◆ Что сделать
• 1. Ответьте по тексту о последних годах Алексея на три вопроса:
(а) Куда рассказчик убегал от Алексея с палкой?
(б) Сколько времени после смерти бабушки это убежище ещё помогало?
(в) Что в советское время ждало ребёнка, который при встрече с соседом не торопился здороваться?
• 2. Перепишите часть текста о последних годах Алексея, которая начинается со слов «Автор: Михаил Глебов, июль» и заканчивается словами «неизменность этого порядка.», поменяв в ней «с палкой» на «с ремнем».
• 3. Продолжите текст о последних годах Алексея, начав сразу после его последней фразы.

◆ Исходный текст

────────────────

Последние годы Алексея (2)
Автор: Михаил Глебов, июль 2003
Впрочем, убежище под кроватью действовало от силы несколько месяцев по смерти бабушки. Ибо я к этому времени ростом уже почти сравнялся с дедом - тем более что он, и без того невысокий, по старости сгорбился и усох. Как мы помним, более дальновидная Валентина еще задолго до этого времени старалась не раздражать меня зря. Но Алексей, в ослеплении своего эгоизма, попросту не понимал, что может однажды получить отпор, как по смерти Валентины не верил, что останется без обслуживания - и ведь действительно не остался! И он, повинуясь мгновенным вспышкам раздражения, раз за разом выступал против меня с палкой, а ставшие уже традиционными бегства под кровать как бы гарантировали неизменность этого порядка.
Этому еще сильно способствовало мое подсознательное убеждение, что все взрослые, независимо от лиц, как бы выше рангом, и если они атакуют, то ребенок, вне зависимости от своей правоты, должен им уступать; а уж о том, чтобы поднять на взрослого руку, - этого, судя по всему, не представляли себе даже Щальевы. Ибо в советское время, как бы его там ни ругать, воспитание детям давалось достаточно жесткое, и если ребенок при встрече с соседом не торопился здороваться, то сразу попадал в негласный "черный список" и его имя трепали во всех пересудах.

────────────────

◆ Раздел данных
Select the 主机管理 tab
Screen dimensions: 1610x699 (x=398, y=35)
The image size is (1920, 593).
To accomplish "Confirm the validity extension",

────────────────

◆ Ответы по заданиям
• 1.
(а) Под кровать.
(б) От силы несколько месяцев.
(в) Он сразу попадал в негласный «черный список», и его имя трепали во всех пересудах.

• 2.
Автор: Михаил Глебов, июль 2003
Впрочем, убежище под кроватью действовало от силы несколько месяцев по смерти бабушки. Ибо я к этому времени ростом уже почти сравнялся с дедом - тем более что он, и без того невысокий, по старости сгорбился и усох. Как мы помним, более дальновидная Валентина еще задолго до этого времени старалась не раздражать меня зря. Но Алексей, в ослеплении своего эгоизма, попросту не понимал, что может однажды получить отпор, как по смерти Валентины не верил, что останется без обслуживания - и ведь действительно не остался! И он, повинуясь мгновенным вспышкам раздражения, раз за разом выступал против меня с ремнем, а ставшие уже традиционными бегства под кровать как бы гарантировали неизменность этого порядка.

• 3.
Но всякому терпению, как известно, приходит конец; и вот однажды, после очередной школьной взбучки, я в раздраженном состоянии отправился к деду с лекцией; тот, конечно, опять не слушал; я рассердился сильнее обычного; дед привычно вооружился палкой и направился в спальню; но в этот раз я не стал более от него прятаться. Я выступил ему навстречу и схватился врукопашную. Силы наши оказались примерно равны, ибо дед вообще был физически очень силен, так что это ощущалось даже в 85-летнем возрасте; вспомним хотя бы, что всего за год до описываемых событий он на даче без чужой помощи смог освободиться из-под упавшего на него тяжелого шкафа. Я же привык числить себя в школе беззащитным; кроме того, я понимал, что в случае победы Алексей может отдубасить меня всерьез, да еще палкой, а защитников рядом не было. Но в жизни каждого уважающего себя человека бывают моменты безоглядных поступков, и если они не порождены злом, Господь как бы идет человеку навстречу и избавляет его от тяжелых последствий.
Мое главное счастье было в том, что мне даже в голову не пришло воспользоваться слепотой деда, чтобы безнаказанно избивать его более длинным орудием - к примеру, чугунной кочергой, которая всегда стояла в ванной. Я хотел только отобрать у него палку, словно жезл у фельдмаршала, чтобы лишить его силы. И я отступил в другую сторону, к столовой, а когда дед привычно направился в спальню, крикнул ему вслед, чтобы он обернулся. Уже из одного этого Алексей мог бы понять, до какой степени он беззащитен, и если не из благородства, то хотя бы из чувства самосохранения покончить дело миром. Но он только обрадовался, что его обидчик сам подставляется под удар, и, развернувшись, замахнулся палкой, - и этим в духовном отношении сделался виновен, что и предопределило исход схватки.
Я ринулся вперед и крепко схватил палку за оба конца. Минуты две мы, словно борцы, гнули друг друга в разные стороны; наконец дед начал уступать, и как только этот факт дошел до его сознания, его великодержавный эгоизм мгновенно обернулся диким ужасом за свою шкуру. Поединок закончился; палка решительно перешла в мои руки; дед, ссутулясь, поспешил в свою комнату и отныне перестал округлять свои фарфоровые глаза по каждому случаю.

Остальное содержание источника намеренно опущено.